== Exercise directions ==
When a line of the material has the word "will" in it, copy that line.

== Input for this task ==

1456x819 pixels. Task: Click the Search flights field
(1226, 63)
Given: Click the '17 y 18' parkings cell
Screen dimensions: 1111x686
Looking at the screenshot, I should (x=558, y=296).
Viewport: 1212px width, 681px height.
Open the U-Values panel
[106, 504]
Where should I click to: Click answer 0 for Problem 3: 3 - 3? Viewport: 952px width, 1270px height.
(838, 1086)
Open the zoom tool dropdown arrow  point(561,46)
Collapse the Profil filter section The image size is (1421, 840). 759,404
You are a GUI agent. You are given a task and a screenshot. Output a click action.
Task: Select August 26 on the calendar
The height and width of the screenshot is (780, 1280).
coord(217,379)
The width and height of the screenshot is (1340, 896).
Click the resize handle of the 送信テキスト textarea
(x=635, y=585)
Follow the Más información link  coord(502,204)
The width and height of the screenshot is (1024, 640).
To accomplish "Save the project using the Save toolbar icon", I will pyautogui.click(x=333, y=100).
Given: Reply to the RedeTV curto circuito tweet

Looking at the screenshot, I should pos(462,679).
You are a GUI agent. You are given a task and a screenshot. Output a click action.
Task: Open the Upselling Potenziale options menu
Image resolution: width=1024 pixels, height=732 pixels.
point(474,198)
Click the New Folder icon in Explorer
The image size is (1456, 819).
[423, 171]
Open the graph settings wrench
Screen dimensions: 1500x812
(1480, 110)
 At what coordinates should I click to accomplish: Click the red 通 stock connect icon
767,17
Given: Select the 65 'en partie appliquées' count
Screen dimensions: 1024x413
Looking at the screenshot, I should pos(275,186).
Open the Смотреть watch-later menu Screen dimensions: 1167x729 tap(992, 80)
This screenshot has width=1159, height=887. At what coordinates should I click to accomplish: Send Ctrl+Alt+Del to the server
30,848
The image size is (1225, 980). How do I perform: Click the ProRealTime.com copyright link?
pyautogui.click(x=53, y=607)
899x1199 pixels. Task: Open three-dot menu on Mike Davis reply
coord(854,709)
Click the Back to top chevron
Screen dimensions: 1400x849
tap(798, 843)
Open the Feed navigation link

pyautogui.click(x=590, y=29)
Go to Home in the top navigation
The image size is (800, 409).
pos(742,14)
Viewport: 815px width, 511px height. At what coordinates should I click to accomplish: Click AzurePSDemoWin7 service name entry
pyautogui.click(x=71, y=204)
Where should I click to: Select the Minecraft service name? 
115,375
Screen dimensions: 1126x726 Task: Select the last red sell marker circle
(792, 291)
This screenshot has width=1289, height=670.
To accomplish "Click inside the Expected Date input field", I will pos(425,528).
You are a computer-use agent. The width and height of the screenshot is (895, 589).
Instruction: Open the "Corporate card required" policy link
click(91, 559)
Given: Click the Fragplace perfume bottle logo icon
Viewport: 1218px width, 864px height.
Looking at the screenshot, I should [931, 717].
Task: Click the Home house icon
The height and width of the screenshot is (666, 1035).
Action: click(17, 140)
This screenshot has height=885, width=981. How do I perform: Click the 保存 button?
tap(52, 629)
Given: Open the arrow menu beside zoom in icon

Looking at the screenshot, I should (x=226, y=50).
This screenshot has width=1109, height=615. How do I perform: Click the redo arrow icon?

== Solution for this problem ==
To accomplish "Save the project using the Save toolbar icon", I will pyautogui.click(x=333, y=100).
To accomplish "Click inside the Expected Date input field", I will pos(425,528).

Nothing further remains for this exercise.